Task brief = Return each line of the listing that contains the string "will".

Data to examine =
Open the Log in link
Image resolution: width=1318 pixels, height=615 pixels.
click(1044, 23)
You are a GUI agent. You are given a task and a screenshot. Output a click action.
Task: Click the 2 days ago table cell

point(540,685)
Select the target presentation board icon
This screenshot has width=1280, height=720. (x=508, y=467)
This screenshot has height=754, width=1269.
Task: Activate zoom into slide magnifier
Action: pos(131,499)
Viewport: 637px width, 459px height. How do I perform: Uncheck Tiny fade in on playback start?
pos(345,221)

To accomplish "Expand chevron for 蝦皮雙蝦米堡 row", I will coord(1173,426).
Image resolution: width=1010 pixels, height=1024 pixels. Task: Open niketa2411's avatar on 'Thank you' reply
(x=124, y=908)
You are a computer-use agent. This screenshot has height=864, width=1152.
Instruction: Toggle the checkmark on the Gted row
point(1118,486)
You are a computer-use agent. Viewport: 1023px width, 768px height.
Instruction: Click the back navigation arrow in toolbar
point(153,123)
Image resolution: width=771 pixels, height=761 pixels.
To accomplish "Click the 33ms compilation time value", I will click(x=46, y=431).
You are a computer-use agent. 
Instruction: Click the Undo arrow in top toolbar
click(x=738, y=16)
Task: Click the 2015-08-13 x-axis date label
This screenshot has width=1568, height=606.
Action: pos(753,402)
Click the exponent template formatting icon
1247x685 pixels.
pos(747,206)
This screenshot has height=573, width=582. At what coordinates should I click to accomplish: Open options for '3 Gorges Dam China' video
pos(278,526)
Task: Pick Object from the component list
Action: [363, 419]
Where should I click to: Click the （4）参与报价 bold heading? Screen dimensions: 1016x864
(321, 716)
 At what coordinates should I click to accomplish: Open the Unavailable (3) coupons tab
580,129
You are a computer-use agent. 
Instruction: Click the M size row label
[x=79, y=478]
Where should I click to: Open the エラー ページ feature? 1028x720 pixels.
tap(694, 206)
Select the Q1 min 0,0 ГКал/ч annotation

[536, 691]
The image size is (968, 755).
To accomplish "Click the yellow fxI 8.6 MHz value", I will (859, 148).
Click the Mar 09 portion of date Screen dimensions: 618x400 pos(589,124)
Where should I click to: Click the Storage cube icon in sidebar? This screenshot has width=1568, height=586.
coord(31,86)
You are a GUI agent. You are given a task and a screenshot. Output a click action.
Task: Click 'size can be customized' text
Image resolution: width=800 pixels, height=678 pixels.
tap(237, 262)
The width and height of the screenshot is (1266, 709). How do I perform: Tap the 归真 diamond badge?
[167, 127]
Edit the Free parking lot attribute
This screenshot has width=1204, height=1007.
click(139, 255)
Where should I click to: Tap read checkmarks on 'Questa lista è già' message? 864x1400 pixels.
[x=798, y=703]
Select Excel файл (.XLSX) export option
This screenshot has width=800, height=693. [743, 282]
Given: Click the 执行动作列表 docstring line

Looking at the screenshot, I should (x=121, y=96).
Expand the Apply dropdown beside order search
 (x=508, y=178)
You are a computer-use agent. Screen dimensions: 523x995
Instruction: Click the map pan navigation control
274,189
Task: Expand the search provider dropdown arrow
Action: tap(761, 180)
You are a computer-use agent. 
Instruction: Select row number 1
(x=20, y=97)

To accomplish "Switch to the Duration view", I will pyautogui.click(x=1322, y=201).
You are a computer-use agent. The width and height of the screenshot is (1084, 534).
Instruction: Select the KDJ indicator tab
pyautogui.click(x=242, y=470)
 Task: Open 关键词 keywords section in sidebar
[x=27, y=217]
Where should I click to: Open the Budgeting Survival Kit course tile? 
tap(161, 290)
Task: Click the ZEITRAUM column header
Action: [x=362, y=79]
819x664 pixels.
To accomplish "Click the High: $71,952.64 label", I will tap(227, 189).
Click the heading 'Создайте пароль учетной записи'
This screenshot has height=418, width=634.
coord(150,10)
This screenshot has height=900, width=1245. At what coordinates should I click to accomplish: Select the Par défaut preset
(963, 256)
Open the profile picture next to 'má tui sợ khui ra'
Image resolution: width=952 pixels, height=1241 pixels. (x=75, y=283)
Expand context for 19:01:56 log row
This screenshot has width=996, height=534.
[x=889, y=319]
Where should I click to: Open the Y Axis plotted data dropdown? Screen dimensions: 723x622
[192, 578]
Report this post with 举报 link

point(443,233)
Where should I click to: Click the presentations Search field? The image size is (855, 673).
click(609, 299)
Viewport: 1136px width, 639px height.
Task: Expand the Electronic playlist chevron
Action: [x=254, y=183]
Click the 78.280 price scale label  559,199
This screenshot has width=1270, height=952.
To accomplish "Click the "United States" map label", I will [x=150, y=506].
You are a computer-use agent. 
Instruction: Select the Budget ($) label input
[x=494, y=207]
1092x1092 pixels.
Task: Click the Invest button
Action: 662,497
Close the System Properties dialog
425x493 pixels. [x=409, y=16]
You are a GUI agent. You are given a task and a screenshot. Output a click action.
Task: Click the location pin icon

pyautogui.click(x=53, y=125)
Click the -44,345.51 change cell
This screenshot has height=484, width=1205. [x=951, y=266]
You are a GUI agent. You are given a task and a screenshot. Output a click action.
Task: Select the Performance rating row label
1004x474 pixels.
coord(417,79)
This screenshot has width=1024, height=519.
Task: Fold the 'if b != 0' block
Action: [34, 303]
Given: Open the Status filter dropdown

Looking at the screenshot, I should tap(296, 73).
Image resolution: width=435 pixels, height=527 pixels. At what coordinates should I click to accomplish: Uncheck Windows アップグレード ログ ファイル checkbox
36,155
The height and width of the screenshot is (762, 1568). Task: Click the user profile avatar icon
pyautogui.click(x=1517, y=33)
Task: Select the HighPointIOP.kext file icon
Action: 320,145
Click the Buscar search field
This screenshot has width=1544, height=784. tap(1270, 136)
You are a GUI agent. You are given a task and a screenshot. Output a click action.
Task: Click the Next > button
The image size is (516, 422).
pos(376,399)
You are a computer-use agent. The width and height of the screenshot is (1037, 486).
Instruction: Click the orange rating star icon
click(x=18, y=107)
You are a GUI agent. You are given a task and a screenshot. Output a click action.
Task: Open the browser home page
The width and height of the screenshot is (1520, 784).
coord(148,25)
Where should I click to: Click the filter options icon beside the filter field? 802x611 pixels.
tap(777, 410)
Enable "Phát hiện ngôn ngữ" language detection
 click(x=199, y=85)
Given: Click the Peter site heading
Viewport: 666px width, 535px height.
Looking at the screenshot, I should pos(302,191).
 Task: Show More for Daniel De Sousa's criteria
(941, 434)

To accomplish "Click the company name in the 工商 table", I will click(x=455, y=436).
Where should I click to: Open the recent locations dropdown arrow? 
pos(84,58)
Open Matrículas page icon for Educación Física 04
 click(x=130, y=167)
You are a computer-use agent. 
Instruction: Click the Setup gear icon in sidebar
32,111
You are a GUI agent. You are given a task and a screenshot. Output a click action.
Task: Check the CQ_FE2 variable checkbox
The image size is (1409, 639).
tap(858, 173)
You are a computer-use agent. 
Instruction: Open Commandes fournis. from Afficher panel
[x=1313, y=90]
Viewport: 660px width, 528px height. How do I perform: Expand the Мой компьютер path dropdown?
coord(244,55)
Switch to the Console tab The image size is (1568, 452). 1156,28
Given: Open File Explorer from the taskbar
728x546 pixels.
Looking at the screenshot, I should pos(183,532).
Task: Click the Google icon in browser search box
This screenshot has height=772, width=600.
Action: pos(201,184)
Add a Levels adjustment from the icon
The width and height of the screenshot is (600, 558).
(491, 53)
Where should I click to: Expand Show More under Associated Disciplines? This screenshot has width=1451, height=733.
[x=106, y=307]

Task result =
To accomplish "Expand chevron for 蝦皮雙蝦米堡 row", I will coord(1173,426).
To accomplish "Click the 33ms compilation time value", I will click(x=46, y=431).
To accomplish "Click the yellow fxI 8.6 MHz value", I will (859, 148).
To accomplish "Switch to the Duration view", I will pyautogui.click(x=1322, y=201).
To accomplish "Click the High: $71,952.64 label", I will tap(227, 189).
To accomplish "Click the "United States" map label", I will [x=150, y=506].
To accomplish "Click the company name in the 工商 table", I will click(x=455, y=436).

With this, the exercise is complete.